Problem two is location: At one point a character says that something is about 13 miles away. Now, I'm going to drop you down in a very snowy landscape without a map and see how close you get.
Problem three is what I call the serendipity of meetings: In this vast, snowy wilderness, characters seem to be very lucky when it comes to meeting other characters in what are supposed to be random meetings. They're not. They're essential for moving this long, long story forward.
Problem four is predictability: You know what's going to happen, and I'm not just talking about the revenge aspect. At one point DiCaprio intervenes in another character's story line and you know exactly what's going to happen at the end of the movie. People get shot and, sadly, you know they're going to get shot before they actually die, other wise the story falls apart.

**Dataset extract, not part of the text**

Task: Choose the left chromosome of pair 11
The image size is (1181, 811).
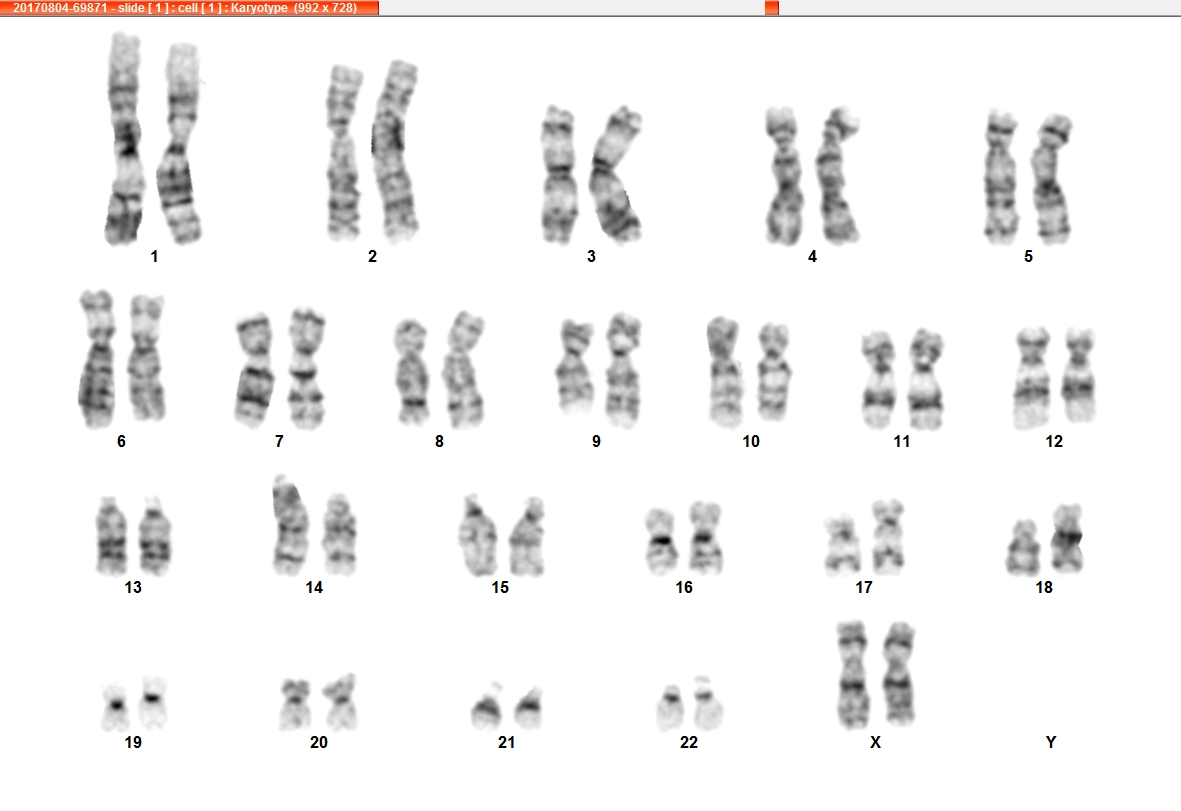Action: (879, 380)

And then there is DiCaprio, bearded and expressionless. In a lot of his scenes he doesn't talk and, unfortunately, as they used to say back in the 60's, he doesn't emote very well. He has no money shot where he takes you heart and twists it into a knot. His problem is you don't really care about him as a character, let alone a human being.
I did like Tom Hardy, who's nominated for a supporting Oscar, but is a lead actor in this film. His running dialogue scenes are the only thing which really made this watchable.
An indicator of what the audience around me thought: they were leaving their seats before the end credits started. In fact, as soon as it faded to black, people started getting up. This was a mass exit from the theater, and in the long walk to the lobby I didn't hear one word of praise. I did hear people saying "it was too long," or variations of those 4 words. No one talked about the violence, the brutality, or the panoramic vistas because not one of those things gave the audience what they paid for: the money shot that makes it all worthwhile.